**Task details**: Print exactly the lines below between the line holding "This screenshot has height=341, width=606." and the line holding "Select 해운대구 region on the map", inclusive, and nothing more.

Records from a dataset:
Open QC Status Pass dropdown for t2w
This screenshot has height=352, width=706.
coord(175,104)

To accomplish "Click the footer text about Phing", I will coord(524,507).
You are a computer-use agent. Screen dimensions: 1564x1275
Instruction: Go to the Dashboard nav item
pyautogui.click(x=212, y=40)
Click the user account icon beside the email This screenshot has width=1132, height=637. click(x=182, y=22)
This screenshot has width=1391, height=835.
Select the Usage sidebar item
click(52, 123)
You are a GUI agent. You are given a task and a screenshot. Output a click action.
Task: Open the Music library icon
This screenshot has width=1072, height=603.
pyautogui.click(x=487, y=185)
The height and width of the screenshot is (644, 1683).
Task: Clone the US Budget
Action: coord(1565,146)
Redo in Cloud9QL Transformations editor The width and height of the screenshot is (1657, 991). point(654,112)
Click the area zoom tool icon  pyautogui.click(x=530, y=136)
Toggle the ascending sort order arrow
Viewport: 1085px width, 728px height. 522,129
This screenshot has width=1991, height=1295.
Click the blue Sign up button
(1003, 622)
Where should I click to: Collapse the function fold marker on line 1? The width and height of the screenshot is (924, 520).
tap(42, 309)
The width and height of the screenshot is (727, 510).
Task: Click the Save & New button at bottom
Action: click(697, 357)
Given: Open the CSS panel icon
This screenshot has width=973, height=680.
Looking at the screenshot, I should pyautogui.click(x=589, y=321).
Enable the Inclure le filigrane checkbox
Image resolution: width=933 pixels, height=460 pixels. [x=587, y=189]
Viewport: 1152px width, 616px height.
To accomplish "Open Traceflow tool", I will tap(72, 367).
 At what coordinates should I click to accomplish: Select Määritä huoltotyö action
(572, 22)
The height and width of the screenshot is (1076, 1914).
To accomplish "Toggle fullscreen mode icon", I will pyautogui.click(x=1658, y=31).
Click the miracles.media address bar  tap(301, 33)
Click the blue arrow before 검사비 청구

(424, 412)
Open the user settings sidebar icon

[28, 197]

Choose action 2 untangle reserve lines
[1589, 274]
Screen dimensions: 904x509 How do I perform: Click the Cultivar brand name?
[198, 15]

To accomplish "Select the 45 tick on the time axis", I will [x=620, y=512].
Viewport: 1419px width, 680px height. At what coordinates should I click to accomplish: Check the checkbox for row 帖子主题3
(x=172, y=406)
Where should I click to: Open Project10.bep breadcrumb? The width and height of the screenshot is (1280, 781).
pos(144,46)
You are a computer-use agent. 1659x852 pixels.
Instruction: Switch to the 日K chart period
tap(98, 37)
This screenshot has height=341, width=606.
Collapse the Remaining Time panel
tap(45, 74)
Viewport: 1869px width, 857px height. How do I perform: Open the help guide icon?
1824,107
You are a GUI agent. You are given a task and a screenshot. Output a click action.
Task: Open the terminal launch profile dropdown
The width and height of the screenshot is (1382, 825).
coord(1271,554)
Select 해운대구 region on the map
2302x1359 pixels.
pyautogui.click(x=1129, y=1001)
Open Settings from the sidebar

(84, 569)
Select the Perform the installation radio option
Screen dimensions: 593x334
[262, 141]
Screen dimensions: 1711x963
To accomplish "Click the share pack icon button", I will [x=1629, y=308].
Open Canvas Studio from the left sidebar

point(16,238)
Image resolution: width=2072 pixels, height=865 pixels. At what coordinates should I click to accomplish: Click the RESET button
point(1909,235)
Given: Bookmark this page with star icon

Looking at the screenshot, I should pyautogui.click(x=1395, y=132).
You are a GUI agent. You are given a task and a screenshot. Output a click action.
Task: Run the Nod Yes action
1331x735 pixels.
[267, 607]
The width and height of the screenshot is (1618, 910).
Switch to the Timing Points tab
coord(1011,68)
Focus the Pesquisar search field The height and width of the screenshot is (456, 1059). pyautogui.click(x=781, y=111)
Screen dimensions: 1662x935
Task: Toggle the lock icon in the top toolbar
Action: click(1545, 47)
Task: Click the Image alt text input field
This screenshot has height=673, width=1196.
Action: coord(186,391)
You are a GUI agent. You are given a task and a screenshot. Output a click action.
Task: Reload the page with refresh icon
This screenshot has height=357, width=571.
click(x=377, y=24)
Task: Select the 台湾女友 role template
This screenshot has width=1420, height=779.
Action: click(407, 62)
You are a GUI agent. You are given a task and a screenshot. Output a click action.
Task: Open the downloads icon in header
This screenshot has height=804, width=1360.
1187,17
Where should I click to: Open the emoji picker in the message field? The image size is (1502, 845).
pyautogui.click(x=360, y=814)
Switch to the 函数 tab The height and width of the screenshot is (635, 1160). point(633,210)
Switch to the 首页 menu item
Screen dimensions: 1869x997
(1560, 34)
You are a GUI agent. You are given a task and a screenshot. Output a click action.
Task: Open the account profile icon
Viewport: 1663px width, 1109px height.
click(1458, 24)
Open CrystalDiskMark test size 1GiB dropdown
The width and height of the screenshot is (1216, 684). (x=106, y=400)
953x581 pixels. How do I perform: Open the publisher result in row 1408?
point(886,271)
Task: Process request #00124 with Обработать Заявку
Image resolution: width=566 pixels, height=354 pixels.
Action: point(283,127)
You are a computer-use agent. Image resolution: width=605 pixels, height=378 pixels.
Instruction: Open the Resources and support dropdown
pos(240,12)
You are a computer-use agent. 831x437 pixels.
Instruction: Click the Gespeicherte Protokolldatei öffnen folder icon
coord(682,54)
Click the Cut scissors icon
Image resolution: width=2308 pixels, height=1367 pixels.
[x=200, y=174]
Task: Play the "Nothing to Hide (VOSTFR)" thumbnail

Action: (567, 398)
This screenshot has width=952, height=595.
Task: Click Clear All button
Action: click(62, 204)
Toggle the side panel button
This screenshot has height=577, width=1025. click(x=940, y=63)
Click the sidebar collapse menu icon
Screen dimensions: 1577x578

**Exercise response**:
This screenshot has height=341, width=606.
Collapse the Remaining Time panel
tap(45, 74)
Viewport: 1869px width, 857px height. How do I perform: Open the help guide icon?
1824,107
You are a GUI agent. You are given a task and a screenshot. Output a click action.
Task: Open the terminal launch profile dropdown
The width and height of the screenshot is (1382, 825).
coord(1271,554)
Select 해운대구 region on the map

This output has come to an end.